Immunological biomarkers and gene signatures predictive of radiotherapy resistance in non-small cell lung cancer

Abstract

Introduction: A significant challenge in treating non-small cell lung cancer (NSCLC) is its inherent resistance to radiation therapy, leading to poor patient prognosis. This study aimed to identify key genes influencing radiotherapy resistance in NSCLC through comprehensive bioinformatics analysis.

Methods: A total of 103 common genes were identified, enriched in critical biological pathways such as coagulation, complement activation, growth factor activity, and cytokine signaling. Using advanced machine learning techniques like SVM-RFE, LASSO regression, and random forest algorithms, four pivotal genes-TGFBI, FAS, PTK6, and FA2H-were identified.

Results: TGFBI showed the strongest correlation with NSCLC prognosis as indicated by a diagnostic nomogram. Additionally, significant differences in immune cell infiltration, particularly involving naive B cells and M0 macrophages, were noted between high-risk and low-risk patients.

Discussion: The study suggests that targeting pathways regulating macrophage polarization or enhancing naive B cell activation could play a crucial role in addressing radiotherapy resistance. The findings highlight the potential therapeutic targets, thereby advancing the understanding of the molecular mechanisms underlying radiotherapy resistance in NSCLC, with implications for improving patient management and outcomes.

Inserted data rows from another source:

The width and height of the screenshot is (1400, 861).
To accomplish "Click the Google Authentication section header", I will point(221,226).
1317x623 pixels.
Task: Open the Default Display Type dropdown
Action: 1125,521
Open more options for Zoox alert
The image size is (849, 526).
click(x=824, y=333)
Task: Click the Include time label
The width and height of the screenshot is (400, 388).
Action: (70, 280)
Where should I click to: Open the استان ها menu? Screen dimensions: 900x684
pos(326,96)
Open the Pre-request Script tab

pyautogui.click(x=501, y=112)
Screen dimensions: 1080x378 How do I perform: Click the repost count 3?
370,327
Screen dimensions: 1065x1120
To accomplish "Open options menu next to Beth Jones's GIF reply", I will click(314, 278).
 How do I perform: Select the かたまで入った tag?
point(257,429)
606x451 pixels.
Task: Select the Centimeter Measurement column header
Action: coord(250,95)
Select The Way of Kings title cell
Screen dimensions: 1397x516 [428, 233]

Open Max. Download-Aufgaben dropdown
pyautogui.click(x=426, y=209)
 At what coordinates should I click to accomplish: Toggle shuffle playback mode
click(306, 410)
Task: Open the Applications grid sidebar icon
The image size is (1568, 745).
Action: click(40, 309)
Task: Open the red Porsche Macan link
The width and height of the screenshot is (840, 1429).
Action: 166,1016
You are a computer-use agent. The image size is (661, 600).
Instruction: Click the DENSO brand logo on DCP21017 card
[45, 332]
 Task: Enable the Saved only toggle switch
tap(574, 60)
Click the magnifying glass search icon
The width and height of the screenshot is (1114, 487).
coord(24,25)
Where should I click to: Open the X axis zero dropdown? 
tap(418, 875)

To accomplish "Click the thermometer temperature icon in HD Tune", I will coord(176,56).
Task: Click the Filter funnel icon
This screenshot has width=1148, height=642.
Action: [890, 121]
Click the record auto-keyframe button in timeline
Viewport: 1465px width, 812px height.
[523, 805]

Keywords: NSCLC; bioinformatic analysis; bioinformatics analysis; immunological biomarkers; radiotherapy resistance.

Figure 1

Analysis flowchart.

Figure 2

Screening of radiotherapy tolerance-related genes. (A). Intersection of differentially expressed genes from two datasets. (B). GO/KEGG enrichment analysis.

Figure 3

Construction of diagnostic nomograms. (A) Key gene diagnostic nomogram. (B) Calibration curve of the diagnostic nomogram. (C) ROC curve of FA2H. (D) ROC curve of FAS. (E) ROC curve of PTK6. (F) ROC curve of TGFB1.

Figure 4

Construction of the prognostic model. (A) Variable path diagram of LASSO regression. (B) LASSO regression cross-validation graph. (C) Training set risk curve. (D) Training set survival status. (E) Heatmap of prognostic-related gene expression levels of the training group. (F) Survival analysis of the test group. (G) ROC curve of the training group.

Figure 5

Immune infiltration analysis. (A) Proportion of immune cells in different samples. (B) Box plot of immune cell infiltration levels between high and low-risk group. (C) Box plot of immune cell infiltration levels. (D) Box plot of the expression levels of prognostic-related genes in high and low-risk group. The asterisk represents the P value: ****p<0.0001, ***p<0.001, **p<0.01, *p<0.05. ns, no significance.

Figure 6

GSVA analysis of high and low-risk groups. (A) The top 20 pathways. (B) Analysis of tumor mutation burden. (C) Expression levels of immune checkpoints. The asterisk represents the P value: ****p<0.0001, ***p<0.001, **p<0.01, *p<0.05.